План очередной встречи с Коннором оставался прежним. На следующий день, в среду, в пять часов дня мы, как всегда, пожелали друг другу доброго утра/вечера. Я написала, что проснулась на рассвете от брачных криков тюленей, доносящихся с берега. Коннор ответил: «ав-ав». Затем я выпытала его планы на вечер: он собирался в заведение под названием «Сохо-Хаус» в Вэст-Энде, где его приятель Тоби празднует свой день рождения.
Пока все шло по плану. Я оделась и приготовилась к выходу. Как только я подошла к двери, из спальни вышел Джонти. Озадаченно оглядев меня с головы до ног, он присвистнул.
– Любовное свидание? – сказал он с утрированным американским акцентом.
Я кивнула, но сразу же замотала головой.
– Да. То есть, нет. Не свидание. Просто встреча кое с кем, – выпалила я.
– Ну надо же. И по какому поводу?
– По поводу сценария.
– Так ты дописала? – искренне изумился Джонти, широко раскрыв глаза. – А ты темная лошадка. Ну, желаю удачи. Давай отпразднуем, когда вернешься.
Я кивнула, поспешно закрыла за собой дверь и направилась к метро.
Около шести вечера, на пути к станции «Грин-парк», я заметила за спинкой соседнего сиденья газету. На первой странице виднелась нечеткая фотография Адриана – та, что служила его аватаркой на «Красной таблетке». Заголовок сверху гласил: «Самозваный гуру толкает на самоубийство».
Итак, я узнала тогда же, что и все остальные. Вас это удивляет?
У меня онемели руки, газета упала на пол. Я часто задышала, грудную клетку словно распирало изнутри. Сидящий напротив мужчина бросил на меня косой взгляд: вероятно, мое шумное дыхание слышал весь вагон. Я закрыла глаза, чтобы никого не видеть, а когда открыла, в уголках стали собираться слезы.
Спустя пару минут я взяла себя в руки и наклонилась за упавшей газетой. Фактов в заметке было немного. Писали только, что один из пользователей «Красной таблетки» – неясно, кто – связался с полицией и рассказал, как получил от Адриана предложение виртуально «создавать видимость жизни» другого человека, желающего покончить с собой. Точнее, в статье говорилось: «Вероломный интернет-гуру Адриан Дервиш толкал людей с нестабильной психикой на самоубийство, а его последователи продолжали вести их личные страницы в социальных сетях». Этот неназванный пользователь сперва согласился на предложение Адриана, но потом струсил и все рассказал родителям, а те обратились к журналистам. Теперь Адриана искала полиция, и он, по всей видимости, был в бегах.
Люди входили и заходили в вагон, занимали свободные места, вставали, на их место приходили другие, кто-то случайно касался моей ноги, задевал рукой мою руку, лежащую на подлокотнике. Я сидела совершенно опустошенная, проехала нужную остановку – «Грин-парк» – и очнулась на конечной «Станмор». Двери стояли раскрытыми, но я застыла на месте, не в силах покинуть вагон. Наконец я вышла и опустилась на скамью, стоящую на платформе.

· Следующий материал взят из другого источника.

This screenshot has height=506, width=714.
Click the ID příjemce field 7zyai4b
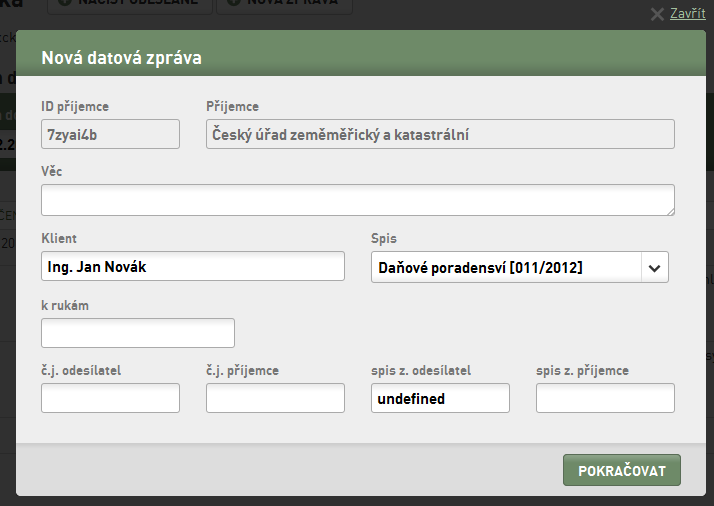click(x=110, y=134)
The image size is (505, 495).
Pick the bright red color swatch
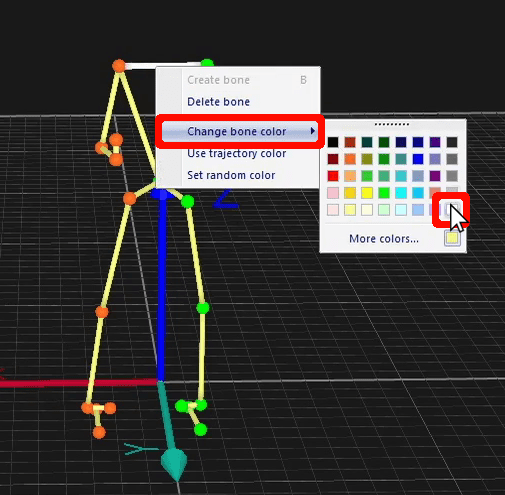(333, 176)
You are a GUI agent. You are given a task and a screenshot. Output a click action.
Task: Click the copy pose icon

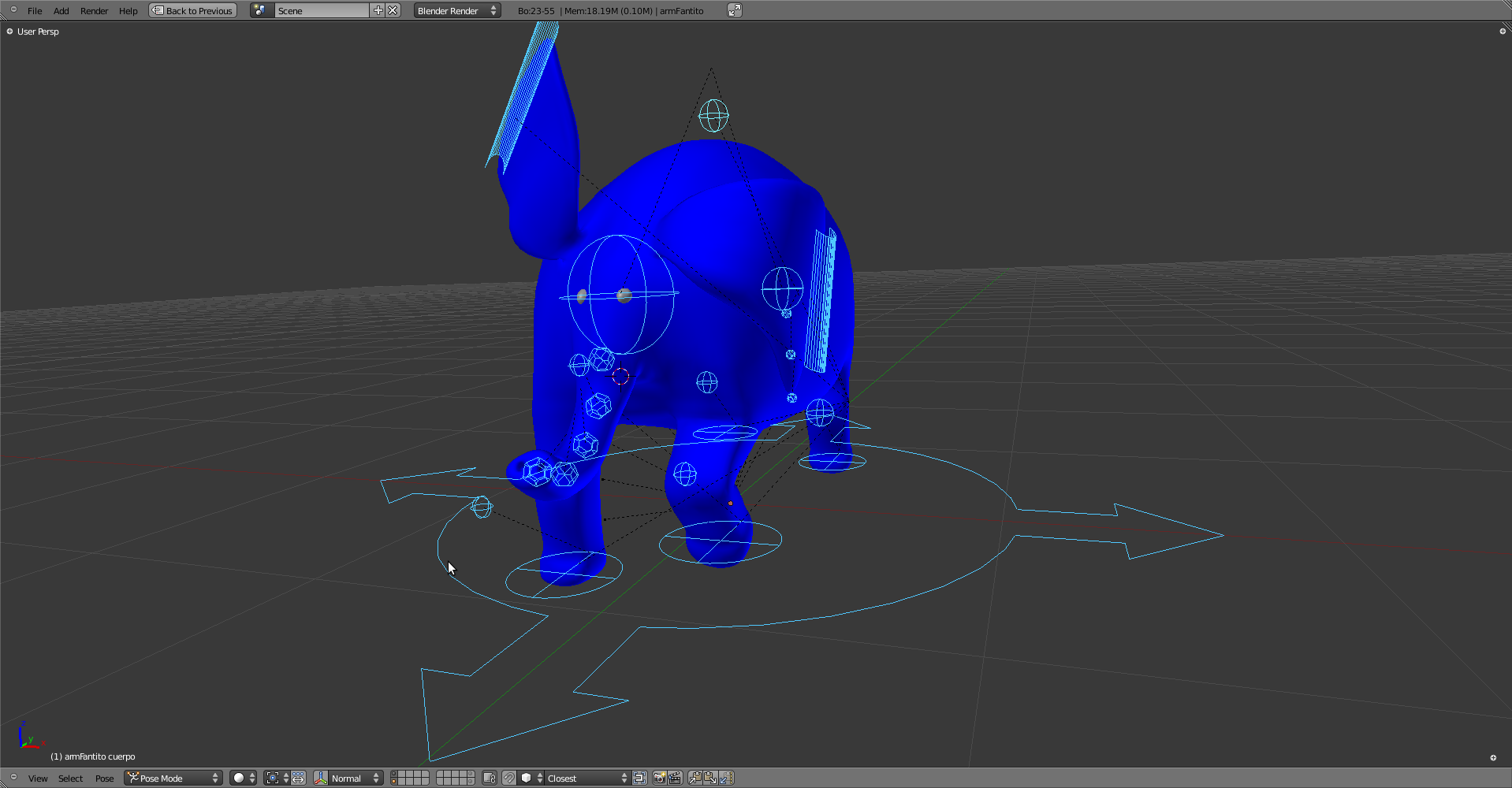point(695,779)
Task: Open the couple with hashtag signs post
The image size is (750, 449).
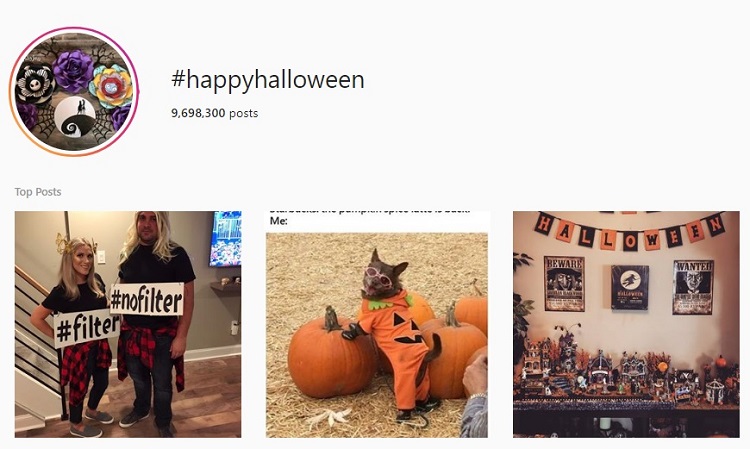Action: click(128, 324)
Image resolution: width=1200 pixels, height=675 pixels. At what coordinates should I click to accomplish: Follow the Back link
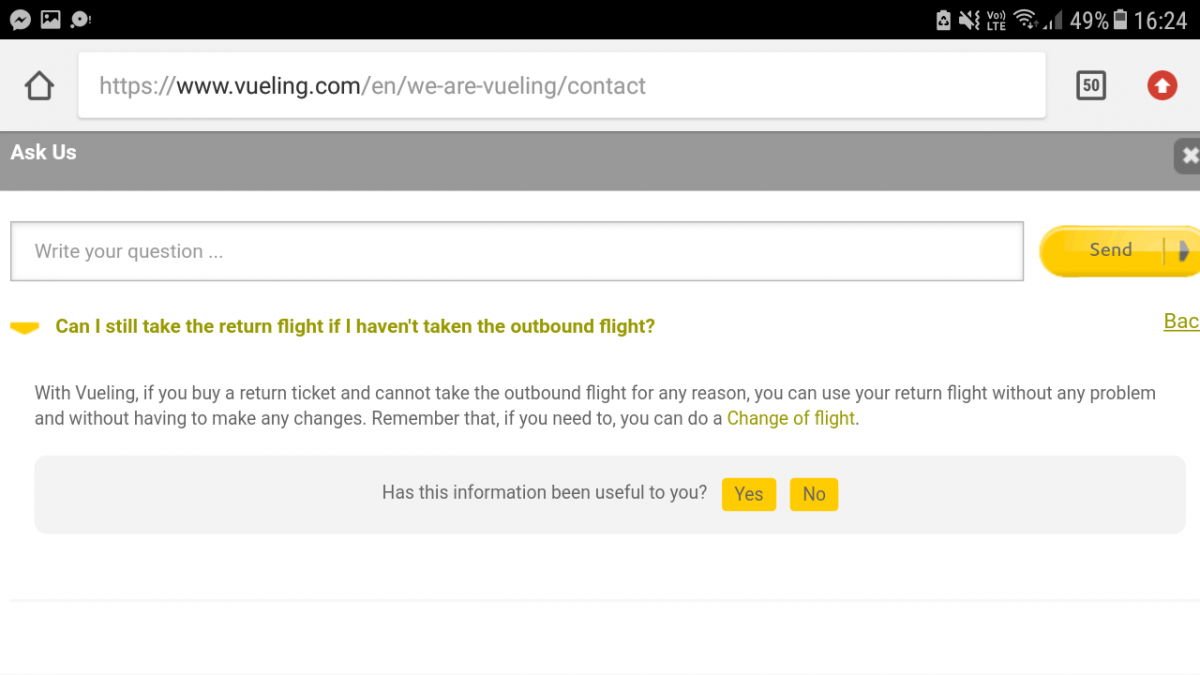[x=1180, y=321]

Тот факт, что я оказалась лишь одной из завербованных Адрианом, ошеломил меня куда больше, чем мысль о моей личной вовлеченности и вытекающих из этого последствий. В газете не писали, сколько именно человек работало на Адриана, мрачно намекая на «отряд компьютерных фриков».
Действительно, Адриан никогда не говорил, что никому больше не предлагал подобные «проекты». Я вспомнила, какой особенной почувствовала себя в тот день в Хэмпстеде, решив, что проекту суждено стать нашей общей тайной. Адриан выбрал меня, потому что я – выдающаяся личность, единственная, кто способен оценить этические и практические стороны нашего предприятия. Внезапно возникло ощущение, что меня предали.
Меня переполняли эмоции и чувство беспомощности. Спустя несколько минут я собралась с мыслями. Если Адриан в розыске, полиция, должно быть, уже обыскала его квартиру. Кто знает, что там нашли? А вдруг они сейчас едут ко мне? Или сидят в моей гостиной? Вся обслуга индийского ресторана, должно быть, собралась у окон – поглазеть на выстроившихся на тротуаре полицейских. Джонти откроет дверь и решит, что кто-то погиб. Когда он учился в Кардиффе, его сосед по комнате разбился на машине, и Джонти пережил «худшие пять минут в жизни», когда к нему постучался полицейский и сообщил о несчастье.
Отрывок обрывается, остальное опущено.